READING TEXT:
———

I also made up 6 new floors and 2 brood boxes, only to find that my tennis elbow has flared up again. I never had this before I kept bees and started making up my own kit. Apparently I am holding the hammer all wrong and it's all about the right wrist action! Whoever thought hammering could be so technical!

The wooden boxes that I made up in the past were principally screwed together, as also advised above.

However, the real answer is to go poly and not have to do any such assembly!
Paynes usually deliver next day, and with the only assembly being the slotting in of the rails*, the things can be in use mere minutes after delivery.


* If Paynes have remembered to include the rails! :rolleyes: They've left them out of my orders more than once, so there's some sort of glitch in their system somewhere.
 
Have run out of thymol crystals before completing my varroa treatment; have never had any trouble buying them before, but nowhere seems to sell them now - any ideas pls?

Have bought them from C Wynne Jones for the last few seasons, just had another 3kg delivered on Thursday.
 
Transferred some lovely bees from a 6 frame poly-nuc into a dummied down 14x12 national (8 frames plus kingspan packers and top insulation).

I'm chuffed to bits. This nuc has a queen which I raised from my first attempt at grafting this summer. She's a beauty and is building up really well. They were chocker block with 4 full frames of BIAS and 2 full of store and the ivy here is in full flow so I'm hoping for some further expansion for a good start next spring.

———

Word and element pointing entries
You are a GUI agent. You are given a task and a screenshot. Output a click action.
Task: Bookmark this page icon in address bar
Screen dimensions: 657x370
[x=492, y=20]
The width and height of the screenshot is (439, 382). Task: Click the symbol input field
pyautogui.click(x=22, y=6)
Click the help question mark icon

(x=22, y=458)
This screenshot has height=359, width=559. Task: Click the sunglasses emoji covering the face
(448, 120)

———

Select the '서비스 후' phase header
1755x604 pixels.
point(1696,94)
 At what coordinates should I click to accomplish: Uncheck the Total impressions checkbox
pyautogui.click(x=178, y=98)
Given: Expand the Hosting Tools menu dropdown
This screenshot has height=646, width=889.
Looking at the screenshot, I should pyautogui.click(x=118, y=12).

———

WHAT YOU WILL DO:
1. Duplicate word for word the portion of the beekeeping text starting with "Have run out" and going on through "and top insulation).".
2. From the rows, set down exactly the lines starting with the line containing "Given: Expand the Hosting Tools menu dropdown" and going on through the line containing "Looking at the".

THE SOLUTIONS:
1.
Have run out of thymol crystals before completing my varroa treatment; have never had any trouble buying them before, but nowhere seems to sell them now - any ideas pls?

Have bought them from C Wynne Jones for the last few seasons, just had another 3kg delivered on Thursday.
 
Transferred some lovely bees from a 6 frame poly-nuc into a dummied down 14x12 national (8 frames plus kingspan packers and top insulation).

2.
Given: Expand the Hosting Tools menu dropdown
This screenshot has height=646, width=889.
Looking at the screenshot, I should pyautogui.click(x=118, y=12).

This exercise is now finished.